Assignment
Check every line of the data and copy the ones where "Benefits" appears.

Input data
====
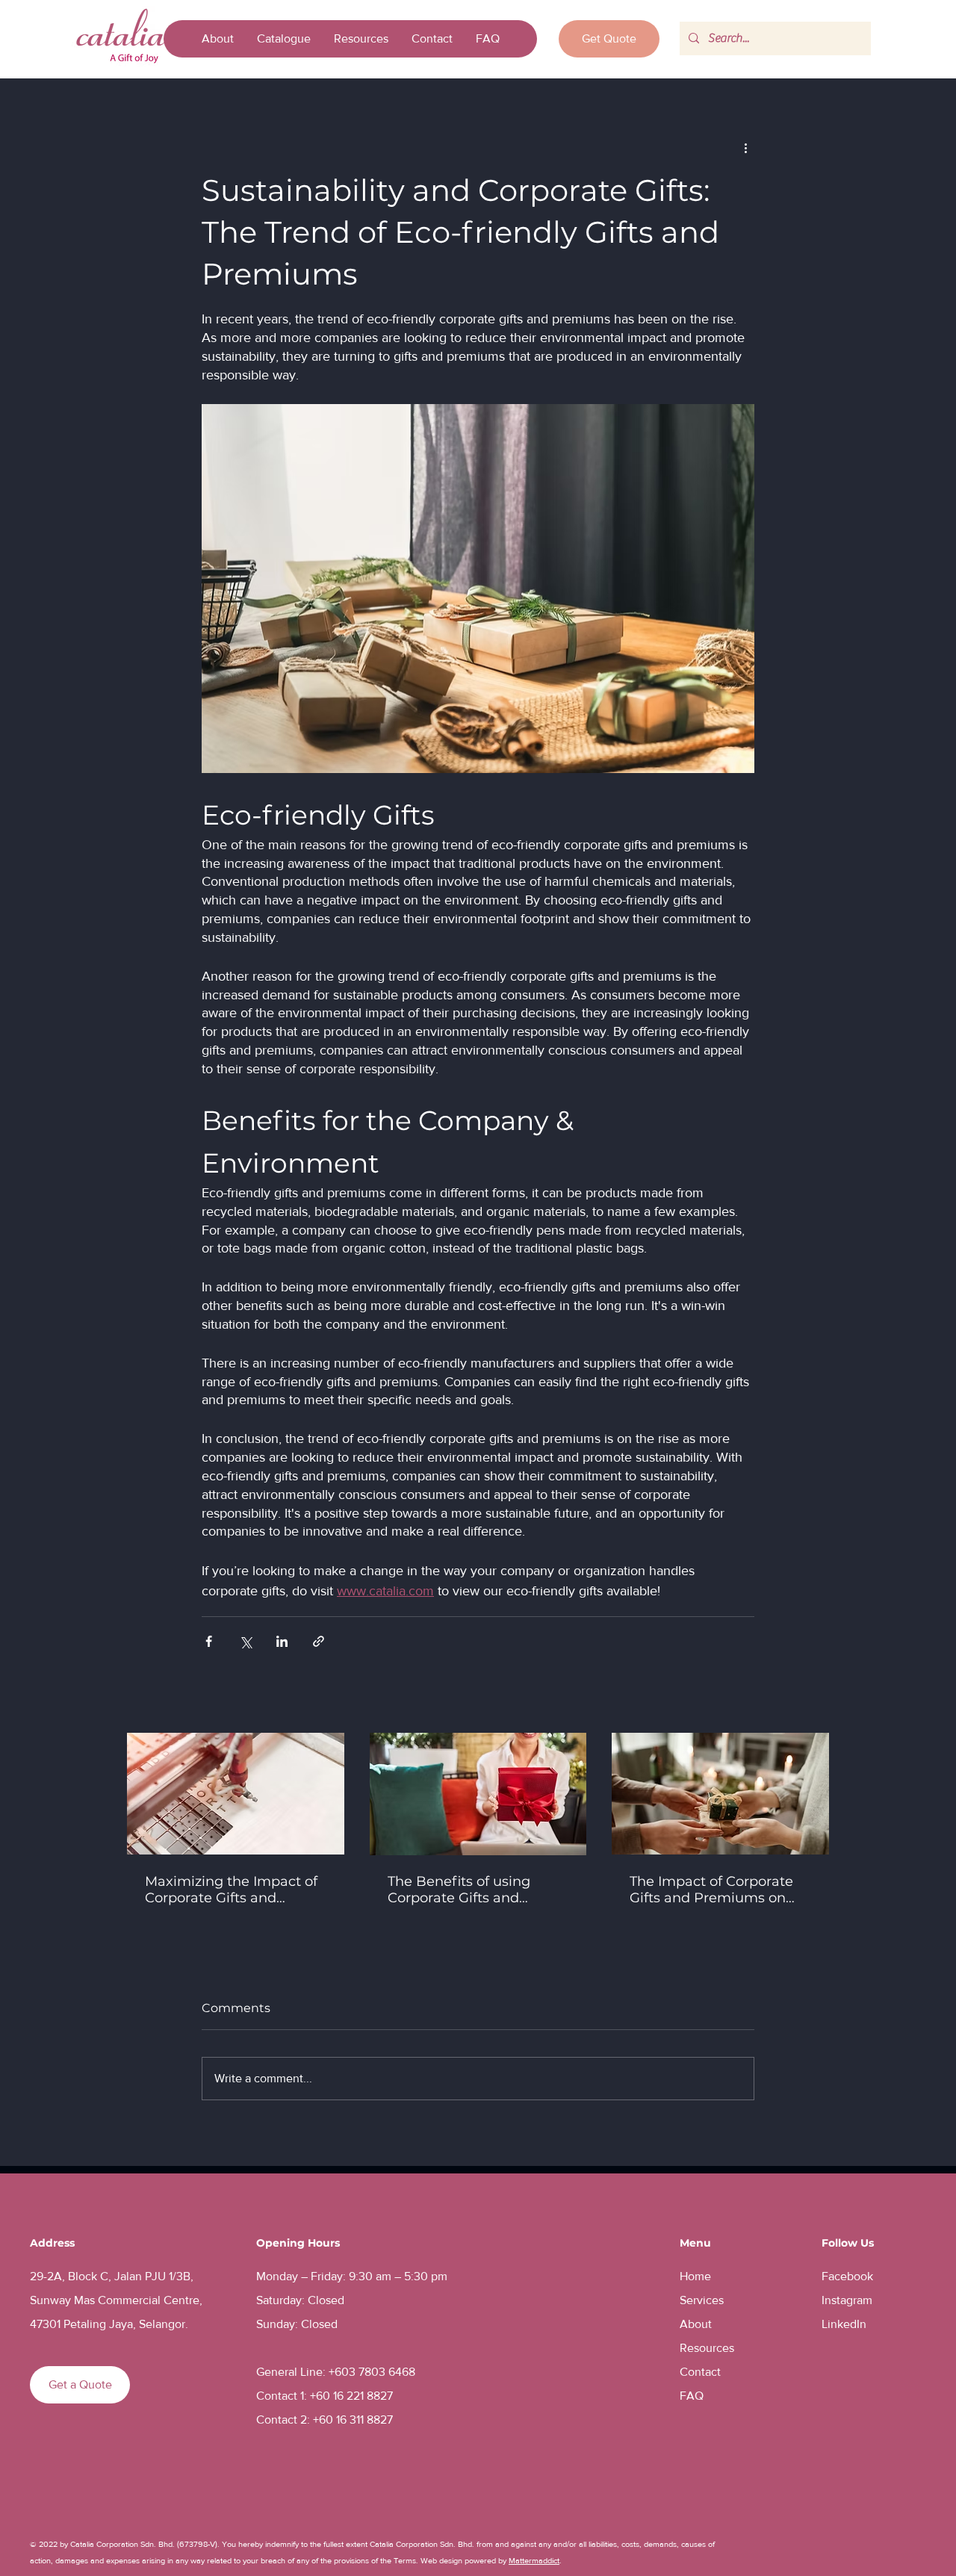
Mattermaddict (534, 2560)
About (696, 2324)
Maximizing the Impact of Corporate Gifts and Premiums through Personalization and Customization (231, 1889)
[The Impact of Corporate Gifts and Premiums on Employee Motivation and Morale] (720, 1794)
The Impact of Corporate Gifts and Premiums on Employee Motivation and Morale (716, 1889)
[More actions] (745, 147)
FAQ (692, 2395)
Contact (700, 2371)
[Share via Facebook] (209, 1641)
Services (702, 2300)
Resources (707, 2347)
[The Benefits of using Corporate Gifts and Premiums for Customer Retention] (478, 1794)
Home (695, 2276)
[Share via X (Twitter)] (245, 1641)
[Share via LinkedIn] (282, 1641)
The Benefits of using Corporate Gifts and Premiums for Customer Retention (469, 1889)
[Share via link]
====
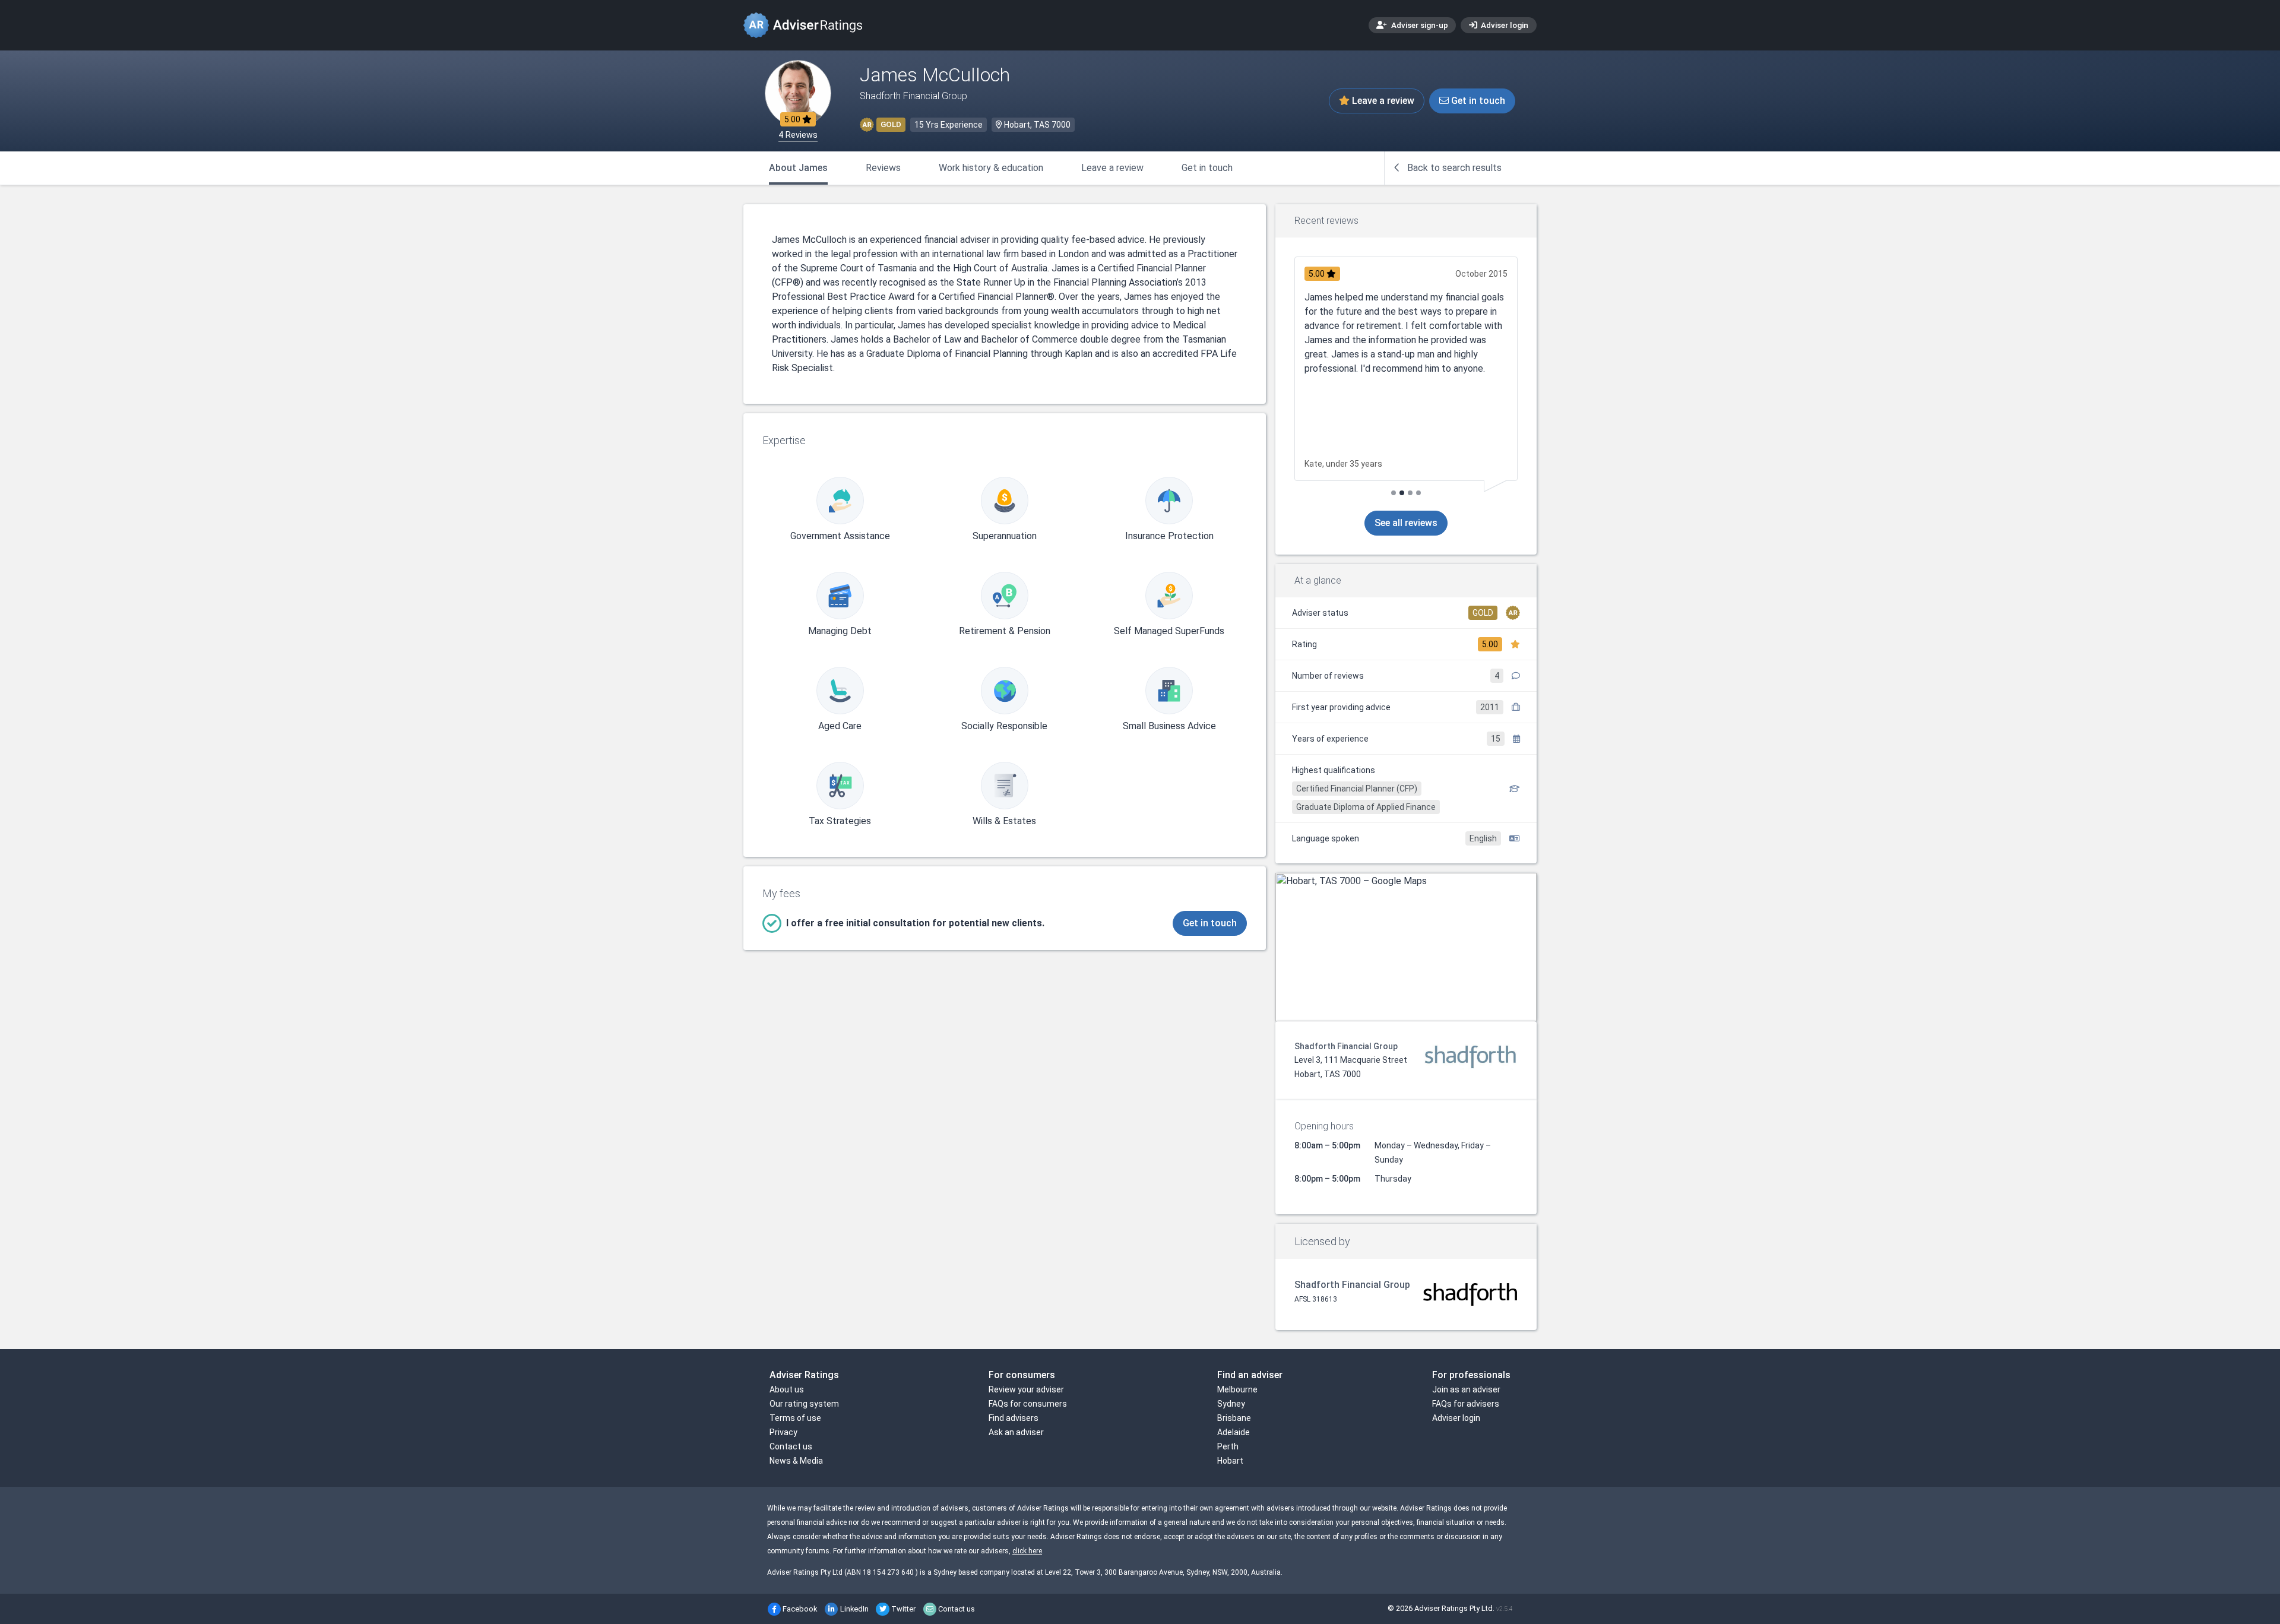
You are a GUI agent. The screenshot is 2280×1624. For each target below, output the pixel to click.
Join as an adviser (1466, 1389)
====
Exercise output
[The Benefits of using Corporate Gifts and Premiums for Customer Retention] (478, 1794)
The Benefits of using Corporate Gifts and Premiums for Customer Retention (469, 1889)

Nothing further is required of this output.